CHEEVER & BARRIE 2012. FMCA FAM 869
A separated couple had 2 children aged 10 and 12 years. The children had been exposed to 5 years of bitter dispute between the parents. The mother alleged the father had a mental health condition that resulted in him behaving in an erratic and threatening manner. The father viewed the mother as being manipulative, inflexible and vindictive. The older daughter had no contact with the father for the last two years, did not want to communicate further with the father, and did not want to participate in counselling to promote contact (reluctant to contact). The younger daughter did not want to be away from her mother for a week.
The father accused the mother of trying to alienate the children from him. The father noted a time when one daughter asked to return early to be with the mother, and he found that the mother was waiting for the daughter as if the decision had been pre-arranged.
The mother considered the children had become alienated because of the father’s attitude of not negotiating with the children, by taking an attitude that upset both children of “My time, my call.” The father spoke to the children about their obligation to see him.
The mother reported that the father had not been actively involved with the children prior to their separation (contact nil). The father reported that he did provide practical care for the children while they were with him as they were well fed, were organised for school, were organised to help at home, and their homework was always done. Evidence was given that the older daughter was emotionally withdrawn from the father.
A family consultant recommended that the younger daughter aged 10 years was too young to make a decision not to see the father, and recommended that she participate in counselling to maintain contact with her father (capacity to decide).
The judge considered the mother’s evidence about the father to be unrelentingly negative, and that the mother adopted rigid positions whereas the father made concessions (personality rigid).
The judge noted the rebuttable presumption that it is in the best interests of children to have a meaningful relationship with both parents. The judge distinguished between assessing the current parent-child relationship from a prospective relationship that could be achieved if a court frames suitable orders.
The judge noted that both children identified the mother as being the parent with whom they had a stronger emotional relationship. The judge found that the older child did not have a meaningful relationship with her father.
The judge found that the prolonged conflict between the parents had adversely affected both children, resulting in them becoming anxious. Neither parent had been able to protect the children from the effects of their conflict. The judge saw no prospect that either parent would change significantly in their attitude towards the other parent, as neither parent appeared willing to develop sufficient respect to consult and trust and make a genuine effort to agree about major long term issues affecting the children. The judge concluded that the presumption that equal shared parenting was beneficial for these children had been rebutted by the evidence.
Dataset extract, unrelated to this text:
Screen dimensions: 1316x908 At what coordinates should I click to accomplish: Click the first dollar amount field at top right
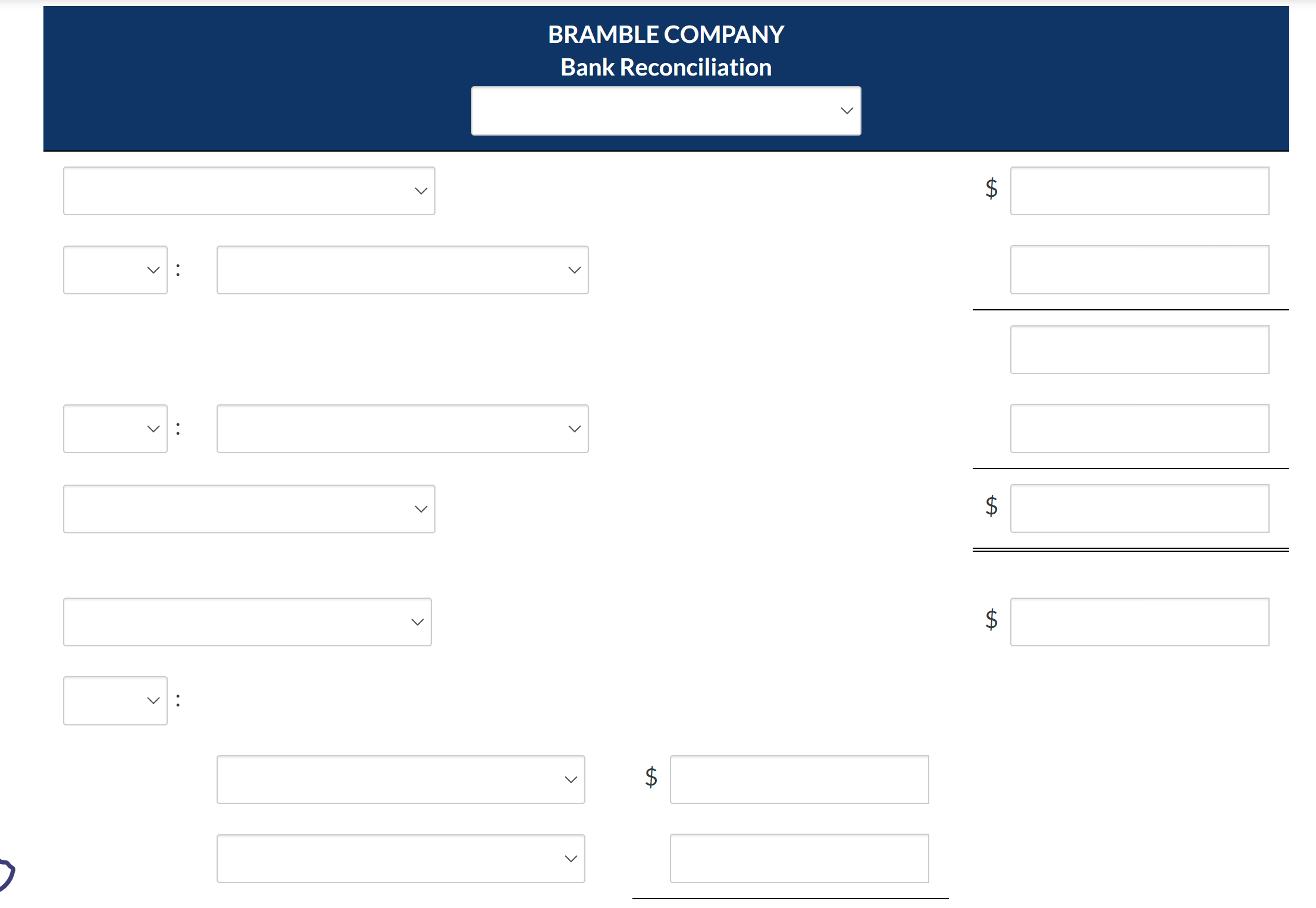pyautogui.click(x=1139, y=190)
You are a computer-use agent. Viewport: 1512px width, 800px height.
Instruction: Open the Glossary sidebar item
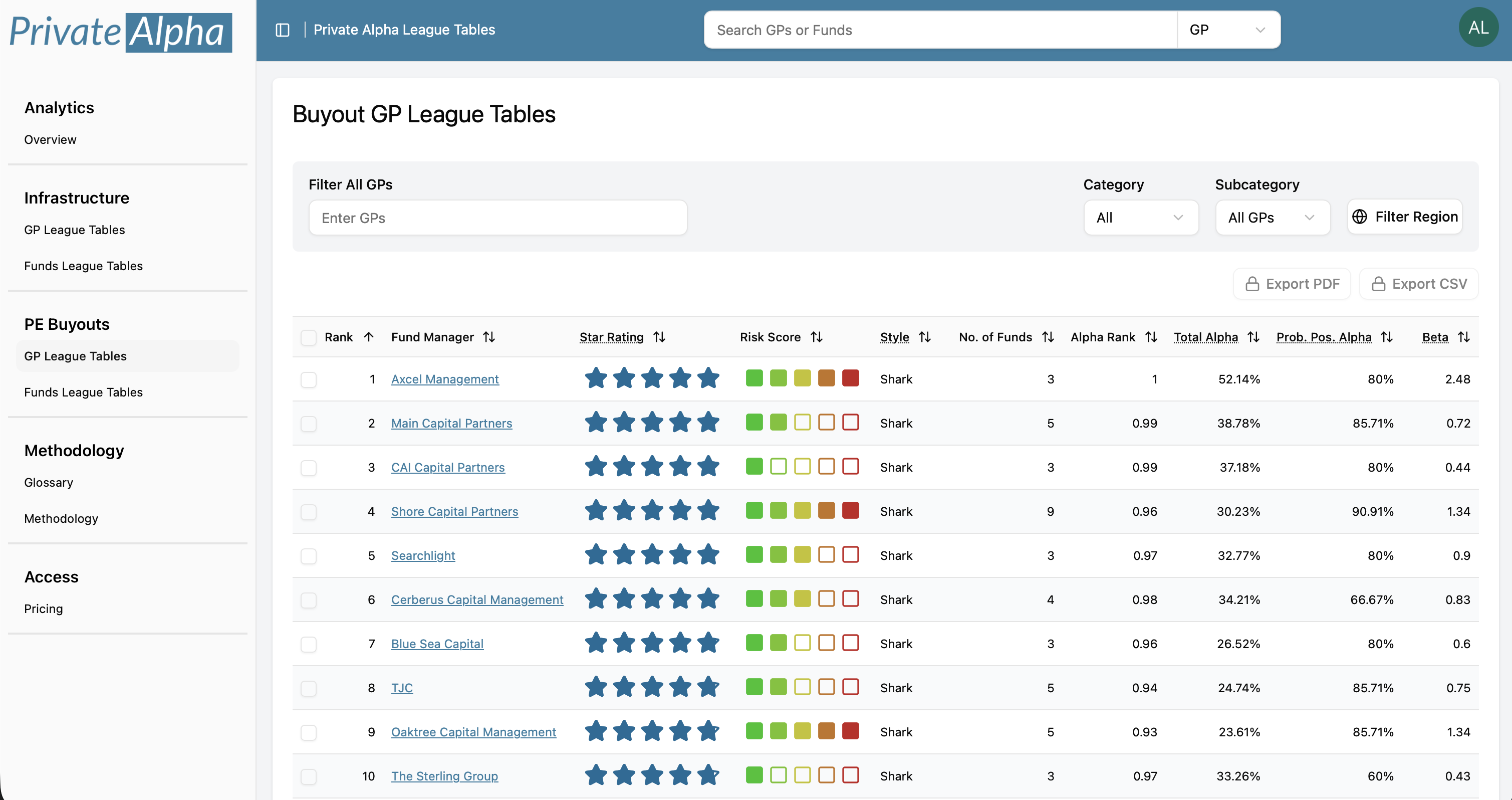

The judge expressed a view that responsibilities for making long-term decisions are divisible as different responsibilities can be delegated to each parent when disputes are not pervasive, so that allocating all decision-making to one parent by granting sole parental responsibility is not the only option available to a court (decision delegated).
The judge favoured an arrangement where channels of communication between children and parents were kept open.
The judge ordered:
- the mother have sole parenting authority but that she should advise the father in writing of planned decisions, seeking a written response from the father, and advise the father of her ultimate decision.
- contact between the father and the older child be as agreed between those parties
- the children participate in counselling from a psychologist or counsellor nominated by the ICL at the joint expense of both parents, and that both parents participate in counselling as and when directed by the counsellor (therapy for child).